El fallo de la Corte Suprema que ejecutó la pena de prisión domiciliaria e inhabilitación perpetua contra la ex presidenta marcó un quiebre absoluto en el mapa político argentino
Entre reclamos de «proscripción» y fuertes tensiones internas en el peronismo, el kirchnerismo consolidó una campaña permanente por su liberación.
Este miércoles se cumple el primer aniversario del histórico fallo judicial de la Corte Suprema en la causa Vialidad, el cual ejecutó la condena a seis años de prisión e inhabilitación perpetua contra la ex mandataria Cristina Fernández de Kirchner. Aquella resolución judicial generó un profundo cimbronazo en el tablero político e institucional del país, sumergiendo a las bases del kirchnerismo en un estado de shock y movilización constante. Las jornadas previas y posteriores a la confirmación de la pena se desarrollaron bajo un clima de marcada tensión social, con un Partido Justicialista —que la había ungido como su presidenta— en estado de alerta deliberativo ante lo que denunciaron públicamente como un intento de proscripción electoral.
El último discurso, tensiones internas y el búnker de Constitución
Días antes de que se formalizara el arresto, el 9 de junio, la ex jefa de Estado pronunció su último discurso de manera presencial en la emblemática sede partidaria de Matheu 130. En esa oportunidad, definió su inminente detención domiciliaria como un «certificado de dignidad» frente al acoso del que denominó el «Partido Judicial». Aquel acto también expuso las fisuras del peronismo: el gobernador de la provincia de Buenos Aires, Axel Kicillof, se hizo presente para manifestar su solidaridad en medio de su conocida disputa política con Máximo Kirchner, pero fue recibido con hostilidad y provocaciones por parte de la militancia de La Cámpora.
Aunque inicialmente se evaluaron estrategias de resistencia colectiva para impedir el arresto, la idea fue rápidamente descartada por la propia ex mandataria, quien optó por recluirse a esperar la notificación en su departamento ubicado en San José 1111, en el barrio porteño de Constitución. Desde el 10 de diciembre, fecha en que se conoció el veredicto del máximo tribunal, esa esquina se transformó en un santuario de peregrinación militante, donde miles de seguidores instalaron guardias y vigilias que se prolongaron durante semanas. Entre el 10 y el 12 de junio, el conflicto social escaló con cortes masivos en los principales accesos a la Capital Federal promovidos por sindicatos y movimientos sociales. Finalmente, el 17 de junio, Cristina Kirchner recibió la notificación del arresto por vía virtual e inició formalmente el cumplimiento de la pena.

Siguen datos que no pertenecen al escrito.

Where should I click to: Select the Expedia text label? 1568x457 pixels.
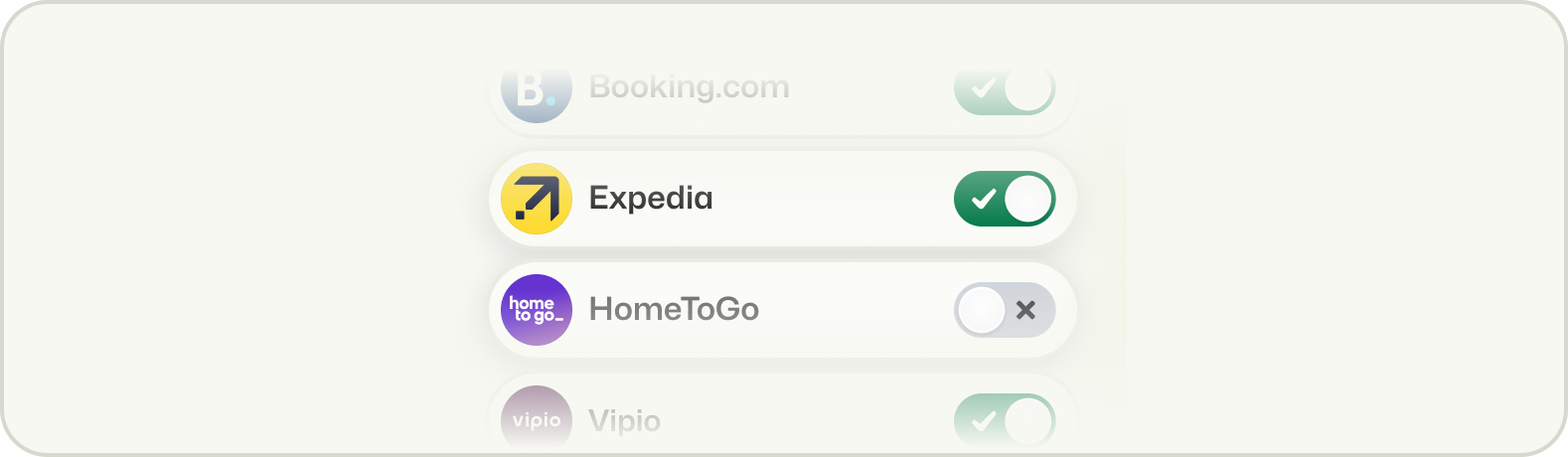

La controversia por las apariciones y el régimen de visitas
El cumplimiento de la prisión domiciliaria no estuvo exento de polémicas. El Tribunal Oral Federal 2 (TOF 2) dispuso el uso de una tobillera electrónica y severas restricciones para recibir visitas, medidas que desde el entorno kirchnerista catalogaron como un «trato degradante». No obstante, la atención pública se centró en el balcón del departamento de Constitución. Mientras desde el oficialismo conducido por Javier Milei celebraban la detención, la ex presidenta utilizaba ese espacio para saludar, gesticular e incluso bailar ante la militancia apostada en la calle, provocando el malestar de detractores y vecinos que acusaban una trivialización de la condena. La controversia se disipó luego de que las autoridades judiciales determinaran que podía hacer uso del balcón bajo criterios de «buen juicio, prudencia y sentido común».

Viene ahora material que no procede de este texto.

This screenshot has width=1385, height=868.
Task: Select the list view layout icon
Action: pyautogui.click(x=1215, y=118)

El foco de conflicto más agudo se trasladó posteriormente al plano de las reuniones políticas domiciliarias. Al principio, la ex mandataria mantenía encuentros casi diarios con dirigentes en su vivienda, pero la filtración de una reunión política con nueve economistas encendió las alarmas de la oposición y de la Justicia, que argumentaban la incompatibilidad de tales actividades con su condición de condenada e inhabilitada. Ante esto, el TOF 2 endureció el régimen permitiendo un máximo de tres visitantes en simultáneo por un límite de dos horas. Hasta la fecha, según confirmaron fuentes judiciales a la Agencia Noticias Argentinas, todos los recursos presentados por la defensa para flexibilizar el confinamiento han sido rechazados. Al día de hoy, la consigna «Cristina Libre» comanda las acciones del ala dura del movimiento, profundizando las distancias con los sectores del peronismo que responden a Kicillof.